Surprisingly, I learned that the Jewish love of Chinese food goes back almost to the beginning of American Chinese restaurants in the 19th century and early 20th century. At this time, Chop Suey was virtually a synonym for Chinese food; as late as the 1950s, Chinese restaurants were often called Chop Suey Houses.

The book Chop Suey: A Cultural History of Chinese Food in the United States by Andrew Coe describes the origins of his title food -- contrary to popular impressions, the dish wasn't a joke played by the Chinese on Americans, but an honest reinterpretation of Cantonese home cooking. It was native to many of the early immigrants, and eventually adapted to the taste of American restaurant goers. Its popularity came and went for around 100 years. In the 1890s eating Chinese food was a sign of modern adventurousness. During prohibition, Chop Suey Houses offered live music and dancing -- alcohol had never been integral to Chinese food so it wasn't missed.

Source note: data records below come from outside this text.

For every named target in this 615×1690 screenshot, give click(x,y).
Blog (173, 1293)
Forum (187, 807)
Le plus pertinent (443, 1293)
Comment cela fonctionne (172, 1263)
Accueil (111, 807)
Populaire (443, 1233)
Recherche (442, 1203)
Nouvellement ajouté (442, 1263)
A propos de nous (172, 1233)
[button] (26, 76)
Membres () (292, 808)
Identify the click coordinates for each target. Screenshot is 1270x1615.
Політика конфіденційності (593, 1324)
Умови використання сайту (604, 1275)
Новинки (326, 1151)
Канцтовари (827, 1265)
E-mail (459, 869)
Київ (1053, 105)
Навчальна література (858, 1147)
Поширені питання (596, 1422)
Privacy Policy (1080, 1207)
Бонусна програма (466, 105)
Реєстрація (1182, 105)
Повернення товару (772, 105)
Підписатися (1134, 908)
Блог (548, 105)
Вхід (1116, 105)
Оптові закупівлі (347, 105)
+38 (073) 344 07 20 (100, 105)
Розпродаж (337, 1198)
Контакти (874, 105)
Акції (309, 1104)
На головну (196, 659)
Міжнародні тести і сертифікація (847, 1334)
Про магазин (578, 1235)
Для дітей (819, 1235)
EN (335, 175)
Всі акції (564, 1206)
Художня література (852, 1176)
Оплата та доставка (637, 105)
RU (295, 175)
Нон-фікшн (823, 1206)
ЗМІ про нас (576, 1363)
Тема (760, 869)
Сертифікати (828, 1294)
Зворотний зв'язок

As a side effect of this popularity, all kinds of dishes became "so-and-so's Chop Suey." There was "Polish Chop Suey," "Italian Chop Suey," "American Chop Suey," etc. These were ethnic dishes that hardly resemble the Chinese dish. No one claims to remember exactly when or how a traditional Jewish chopped salad acquired the name "Jewish Chop Suey" or the maybe politer name "Farmer's Chop Suey," but it doesn't seem hard to imagine. But the existence of this dish speaks to the early adoption of Chinese food into Jewish life.

The 1934 book Modern Kosher Meals by Mildred Bellin included a wide variety of non-Jewish ethnic foods, as well as traditional ones. I mentioned the recipe for "Jewish Chop Suey." She also gave a recipe for standard Chinese Chop Suey, including soy sauce and water chestnuts; and one for "Chinese Soup," which is egg-drop soup. She wanted her readers to keep kosher without being old-fashioned; Chinese food was familiar enough for kosher cooks to want to make some at home. Adaptations of non-Jewish foods appear in many kosher cookbooks -- there are even a few exclusively kosher Chinese cookbooks, just as there are surprisingly many kosher Chinese restaurants. It's an interesting subject.

Maybe one of the strangest references to Farmer's Chop Suey is in the narrative of an elderly woman about a subject that fascinates some people: the death of the world-famous Houdini. The author was the widow of Dr. Daniel Cohn, who treated Houdini in a Detroit hospital during his last illness. Years after the event (which occurred in 1926) she wrote:
"Houdini told Daniel he was born in Hungary and was brought to the U.S. by his mother whom he adored all his life and his father, a rabbi. They settled in Appleton, Wisconsin where he and his siblings were raised.

"One evening while talking about his favorite foods, he said, 'I have a yen for Farmer's Chop Suey.' Farmer's Chop Suey, a dish familiar to most Jewish families, is made of chopped raw vegetables combined with sour cream. Daniel walked to a nearby delicatessen, returned with two portions and while they were eating, Houdini reminisced about his life. 'If I die, ' he said, 'don't be surprised if phony spiritualists declare a national holiday!' His disagreements with spiritualists had taken the form of many public battles." -- From "Houdini and My Husband"

In short, 75 to 100 years ago the identification of a Jewish dish as "Chop Suey" probably was one of many indications of widespread Jewish interest in Chinese food. The increasing frequency of Jews eating in Chinese restaurants reflected Jewish assimilation into American life and American foodways. While some Jewish leaders found the trend away from Jewish and kosher food alarming, by 1928 when a Yiddish journalist wrote an article titled "The War Between Chop Suey and Gefilte Fish" it was probably too late to do anything about it.